Challenge 1 - Could you arrange the lines of the records that follow the court opinion as a numbered list, leaving out blank lines and the pictures?

Text extract -
▬▬▬▬▬▬

Opinion
Cross-defendants and cross-complainants, Barth-Wittmore Insurance et al., appeal from order dismissing a cross-complaint for declaratory relief, finding that a settlement was made in good faith and specifying certain issues to be without substantial controversy. We have determined that the order purportedly appealed from is not an appealable order.
I
Facts
H. R. Murphy Enterprises, Inc. (Murphy) entered into a contract with Thums Long Beach Company (Thums) to transport and haul oil field equipment to and from various Thums operating sites. The contract provided that Murphy would defend, indemnify and hold Thums harmless in any actions *129for injury or death brought against Thums and arising in whole or in part from Murphy’s performance under the contract. The contract required Murphy to carry compensation insurance and liability insurance including Thums as a named insured, and to deliver to Thums a duly completed and executed certificate of insurance evidencing the required coverage. Murphy’s insurance agent, Barth-Wittmore Insurance (Barth), provided this certificate of insurance which showed Thums as an additional insured for general liability and automobile liability coverage.
A Murphy employee, Edgar Rough, was injured while working on Thums’ premises pursuant to the Murphy-Thums contract. He filed a complaint for personal injuries against Thums. Thums cross-complained against Murphy and Barth, alleging, inter alia, that the injury was caused by Murphy’s negligent training, supervision, management and control of its employee; that Murphy breached its contract with Thums by failing to name Thums as an insured on its policy; and that Murphy and Barth negligently misrepresented to Thums that it had been named as an additional insured. Thums sought complete indemnity, damages and declaratory relief. Murphy cross-complained against Barth, alleging that the certificate of insurance Barth issued to Thums indicating it was an additional insured was false and that Murphy reasonably relied on this negligent misrepresentation by Barth to its detriment. Murphy sought indemnity for any liability resulting under the Thums cross-complaint and the costs of defense and investigation in that cross-action.

▬▬▬▬▬▬

Data listing -

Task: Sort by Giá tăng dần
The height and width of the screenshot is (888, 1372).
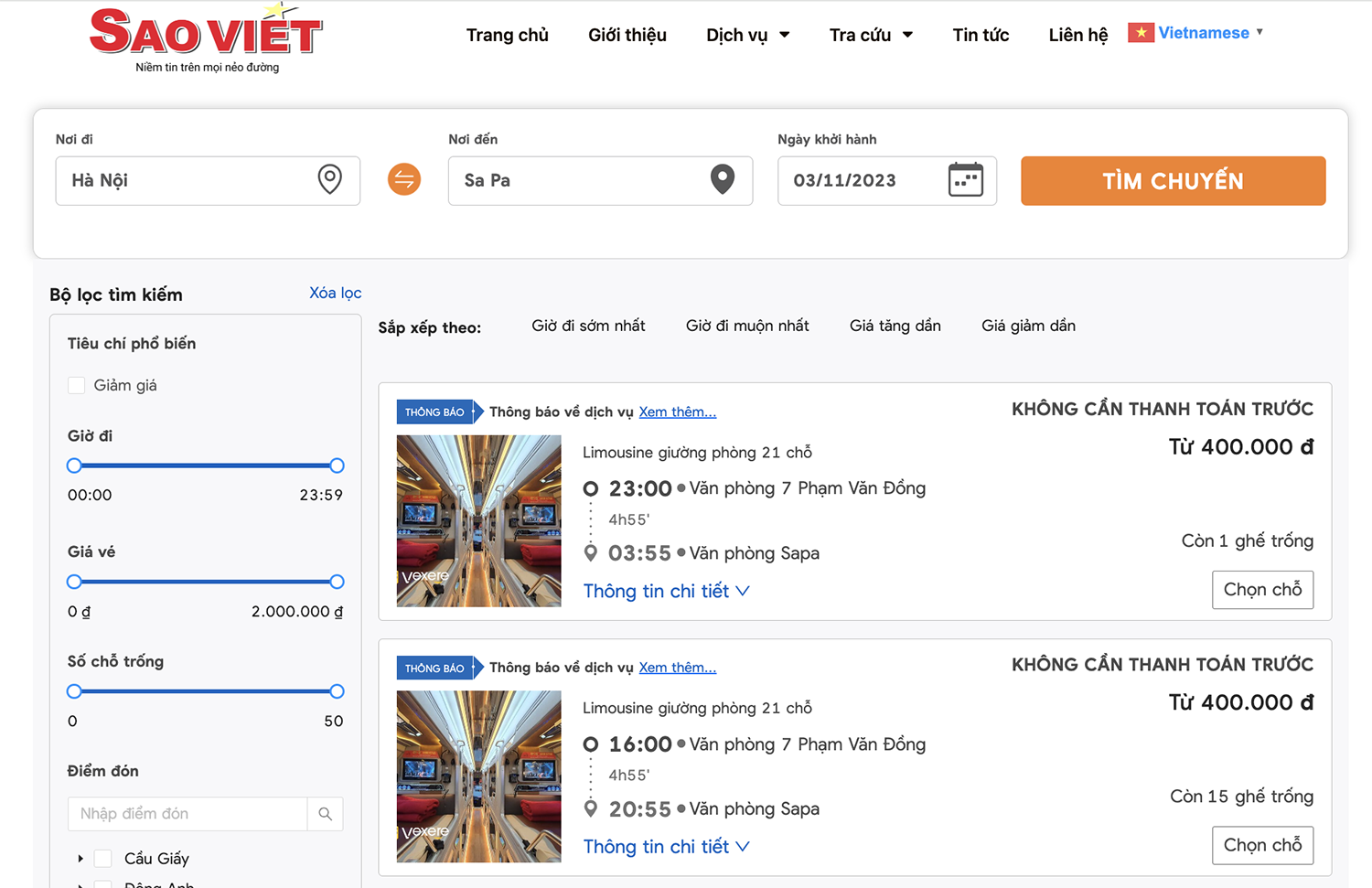Action: pos(895,326)
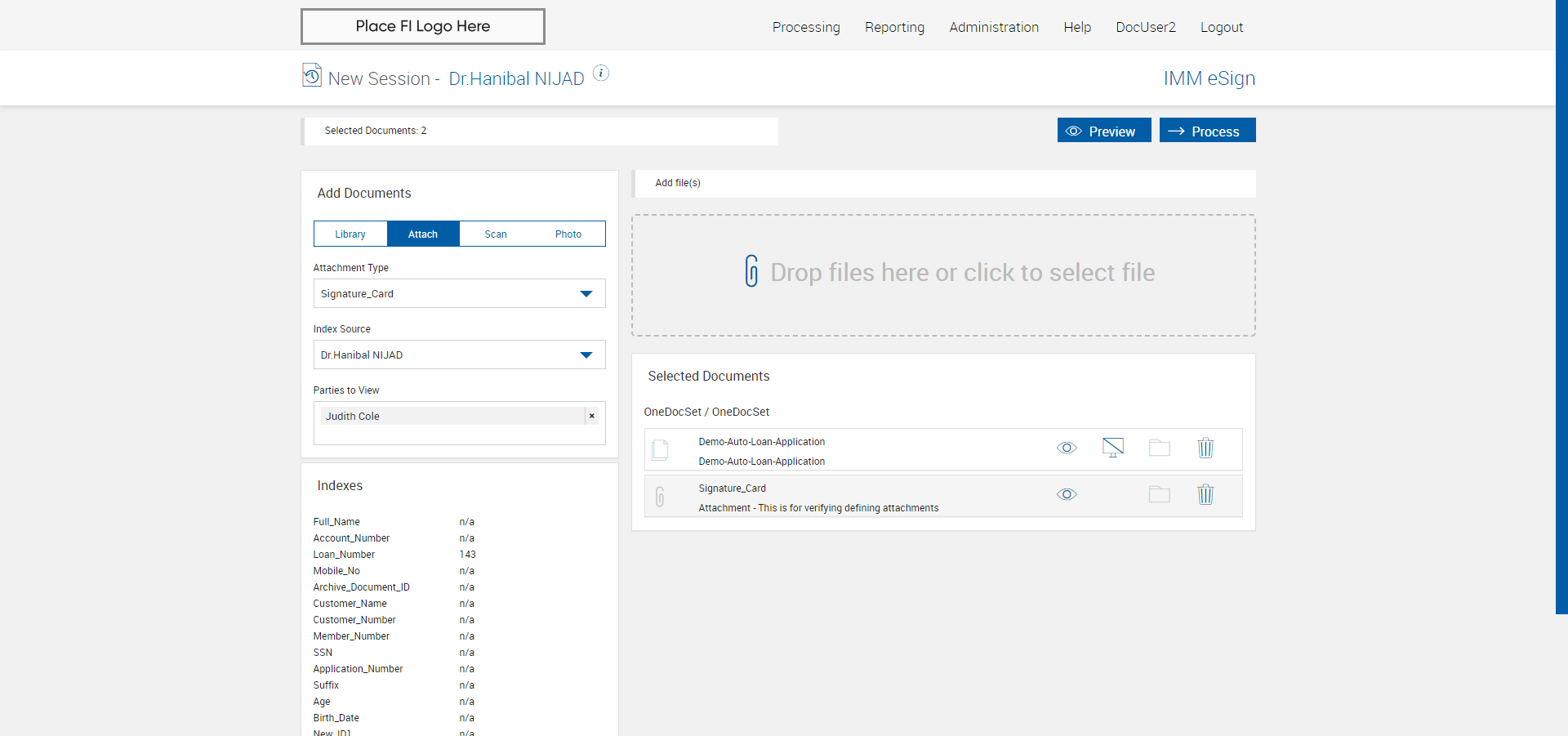View Signature_Card attachment with the eye icon
The image size is (1568, 736).
tap(1067, 494)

▬▬▬▬▬▬

Challenge 2 - Do these statements agree with the court opinion? Answer yes or no for each and quote the deciding words. (a) Barth-Wittmore Insurance was Murphy's insurance agent. (b) Edgar Rough was an employee of Thums. (c) The court found the order appealed from to be appealable.

Full response 1 -
1. Task: Sort by Giá tăng dần
2. The height and width of the screenshot is (888, 1372).
3. Action: pos(895,326)
4. View Signature_Card attachment with the eye icon
5. The image size is (1568, 736).
6. tap(1067, 494)

Full response 2 -
(a) Yes: "Murphy’s insurance agent, Barth-Wittmore Insurance (Barth), provided this certificate of insurance"
(b) No: "A Murphy employee, Edgar Rough, was injured while working on Thums’ premises"
(c) No: "We have determined that the order purportedly appealed from is not an appealable order."